After a night of binge drinking, the heart of the drinker might experience distortion in the heartbeat rhythm. This distortion may cause chest pains, and this might be connected to a disease called atrial fibrillation.

However, this condition might also happen to first-time drinkers or those that have formed a habit of drinking.

The symptoms related to atrial fibrillation may include chest aches, breathing problems, weakness, rapid heart rate, risk of stroke, and other heart-related issues.

Most people who experience chest pains after drinking, specifically binge drinking, have to be rushed to the ER.

Alcohol cardiomyopathy is a condition whereby chest pains are caused by the intake of alcohol when the heart is forced to expand. The muscles around it also thicken, and the blood vessels become smaller and weaker.

Chest pains after drinking coffee

Most people have coffee in their daily routine. Caffeine in moderation has desirable effects such as alertness which is why most people love it.

However, caffeine also has adverse effects when abused or taken in high amounts, while chest pains are unlikely; it is not impossible.

Some of the side effects of excessive caffeine intake or regular intake in sensitive individuals include heartburns and acid reflux.
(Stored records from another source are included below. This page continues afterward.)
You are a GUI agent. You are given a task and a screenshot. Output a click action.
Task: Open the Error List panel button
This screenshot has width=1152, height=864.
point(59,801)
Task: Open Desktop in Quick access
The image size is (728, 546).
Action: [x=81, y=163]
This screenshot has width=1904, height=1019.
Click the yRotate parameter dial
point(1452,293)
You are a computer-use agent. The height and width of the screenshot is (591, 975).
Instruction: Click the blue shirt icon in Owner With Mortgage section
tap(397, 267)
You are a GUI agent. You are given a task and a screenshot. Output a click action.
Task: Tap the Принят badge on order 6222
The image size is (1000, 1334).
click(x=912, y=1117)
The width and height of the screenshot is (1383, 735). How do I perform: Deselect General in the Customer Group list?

In cases where these symptoms are severe, they may feel like chest pains.

Acid reflux seems to be a common cause of chest pain after drinking coffee. Watch this video about the relationship between coffee and heartburn:

Chest pain after drinking cold drinks

Chest pain after drinking a cold drink occurs when the esophagus gets spasms after being subjected to the cold drink.

The contractions bring about chest aches and sometimes even back pain.

Angina is a pain in the chest area caused when the arteries that supply blood to the heat constrict, reducing blood flow to the heart muscle. The constrictions happen when they are exposed to cold when you drink cold drinks.

Chest pain when drinking hot liquids

Chest pain after drinking hot drinks usually means problems with the esophagus.

It could be esophagitis, which is the inflammation of the tissues of the esophagus. This is usually caused by acid reflux, the back-flowing acids irritate the lining of the esophagus.

Another common reason is esophageal thermal injury. Besides chest pain, this condition can cause swallowing difficulties (dysphagia, odynophagia), and epigastric pain,

In severe cases, the esophageal thermal injury requires medical attention and taking prescribed medications.

According to this study, drinking hot tea can cause esophageal cancer. One more reason to let a very hot cool down a bit before consumption.

Chest pain after drinking sparkling water

Sparkling water contains carbon dioxide, a gas that makes the drink fizzy.

When taken, the gas may build up in the digestive tract and cause a lot of discomfort and even gas pain in the chest area.

Burping might help most of the time, but sometimes it’s not easy to get rid of the gas fast, and that’s when the pain may come in. Gas pain is nothing to worry about even though it can be hard to tell it apart from other chest pains that might need medical attention.

Chest pain after drinking too much

Drinking too much is not healthy for your overall health and welfare and especially not for the heart. It can bring forth a lot of complications and with it chest issues and pains.

Too much drinking weakens the heart muscle, which means the heart won’t function as it should, which is very dangerous to someone’s well-being.

Binge drinking also raises blood pressure which is very risky because it’s the number one start of getting a heart attack or even stroke. Regulate the amount of alcohol that you consume, and it would be better and safer to cut off alcohol altogether.

Whatever you choose to put into your body, make sure that it does you more good than harm. Some of the drinks we want to take either leisurely or because we are thirsty can have serious long-term effects on our bodies and well-being.

Water is always the best option and a good substitute over any other alternative. However, make sure to take it at the right temperature and not too cold as that could have adverse effects also.